> YOUR OBJECTIVE:
Swap "Service time per stop" for "Dwell time per stop" in the listing lines from the line with "Click the Service time per stop field" to the line with "At what coordinates", leaving everything else as is. Give back only those lines, without the pictures.

> RECORDS FOR THE EXERCISE:
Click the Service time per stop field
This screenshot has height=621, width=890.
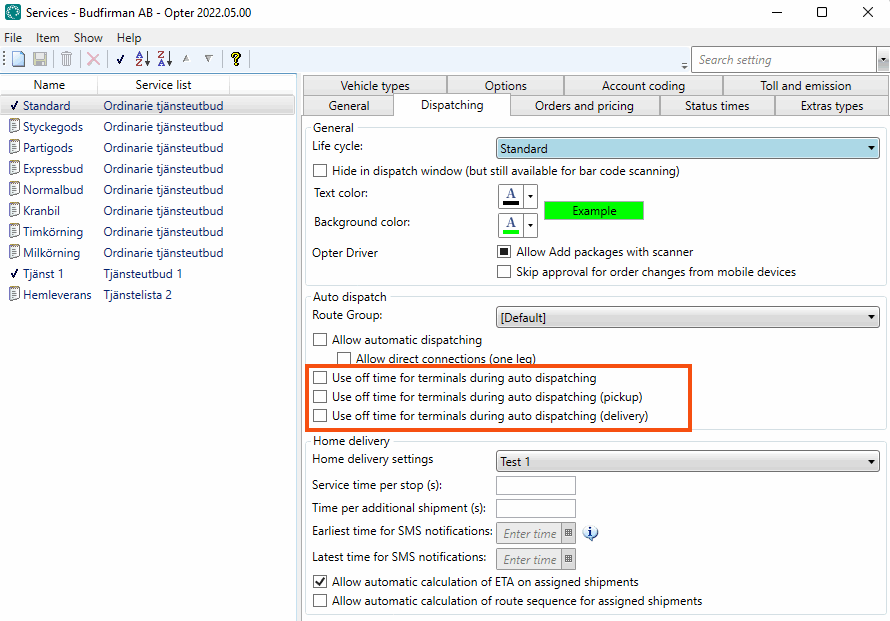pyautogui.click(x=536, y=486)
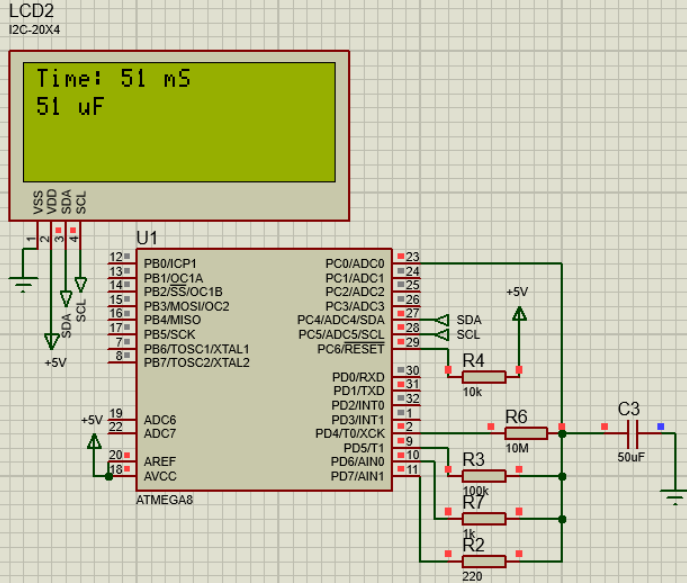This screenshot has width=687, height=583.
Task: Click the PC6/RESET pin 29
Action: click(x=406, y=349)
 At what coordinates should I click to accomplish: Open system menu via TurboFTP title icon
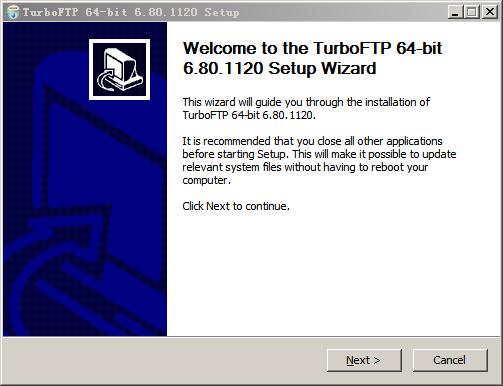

--

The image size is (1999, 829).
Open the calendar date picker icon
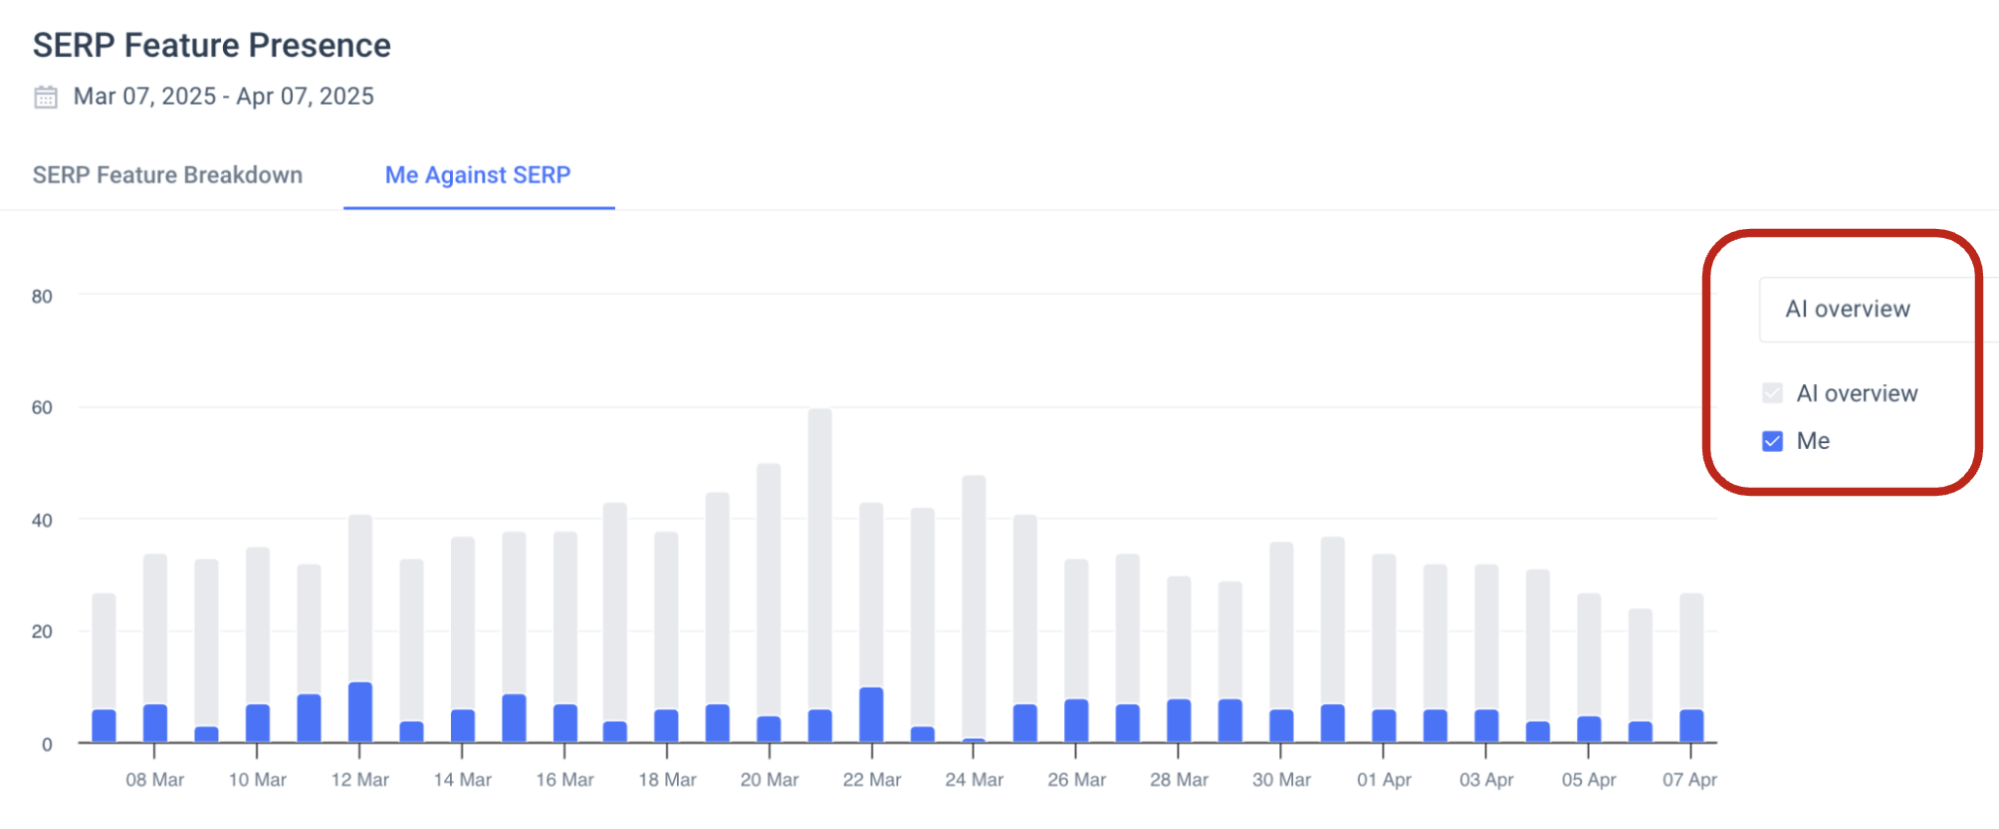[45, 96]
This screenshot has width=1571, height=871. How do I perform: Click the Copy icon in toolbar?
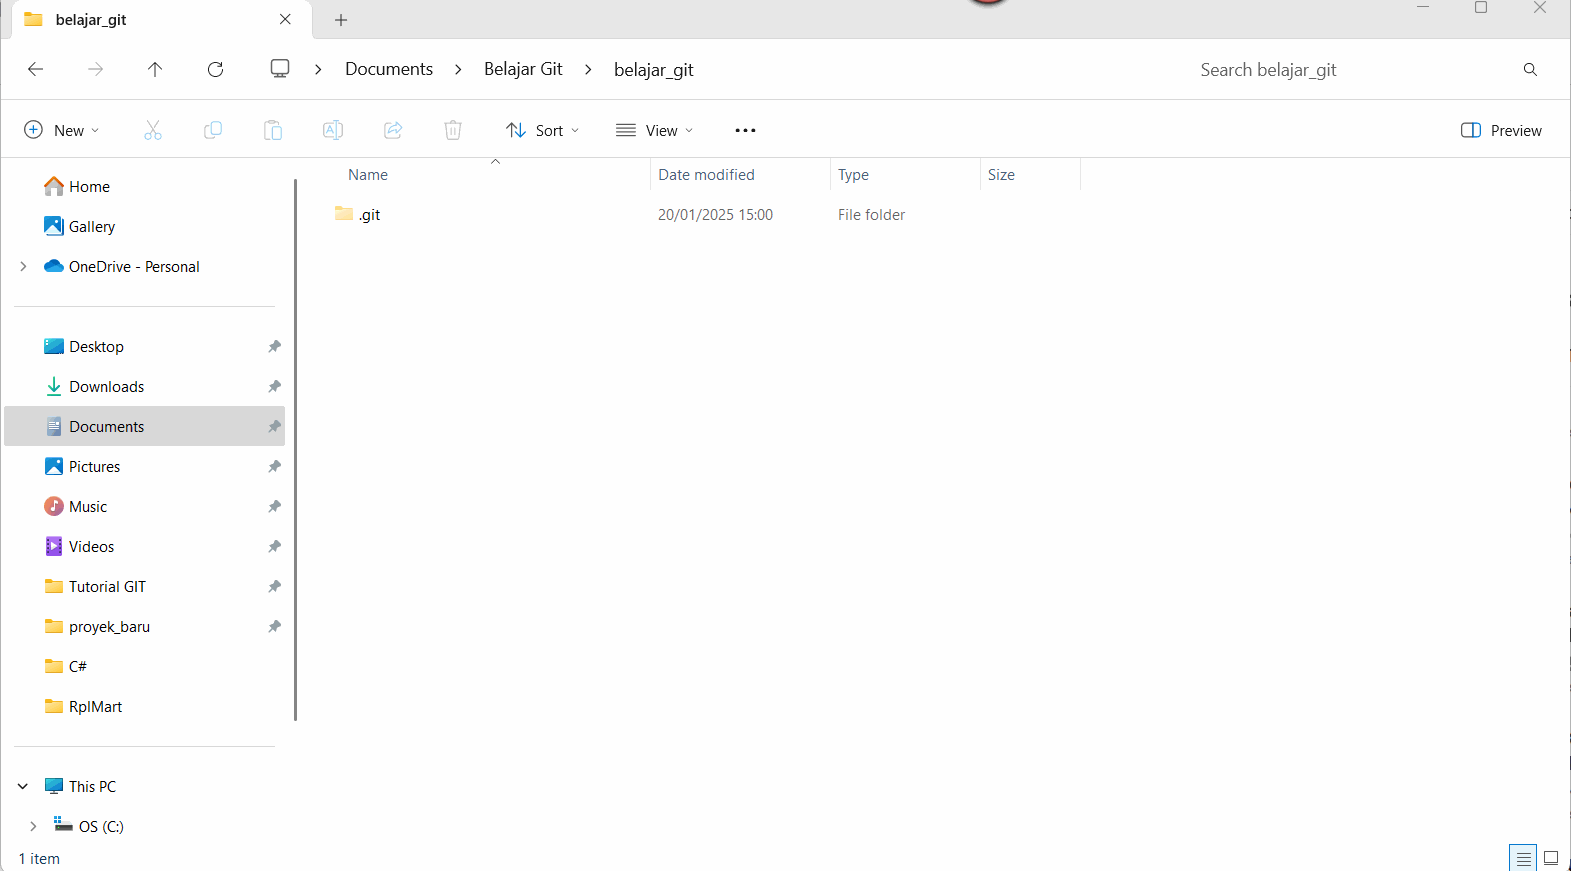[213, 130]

> THE SOLUTION:
Click the Dwell time per stop field
This screenshot has height=621, width=890.
pyautogui.click(x=536, y=486)
This screenshot has width=687, height=583.
Task: Click the PC6/RESET pin 29
Action: click(x=406, y=349)
 At what coordinates should I click to accomplish: Open system menu via TurboFTP title icon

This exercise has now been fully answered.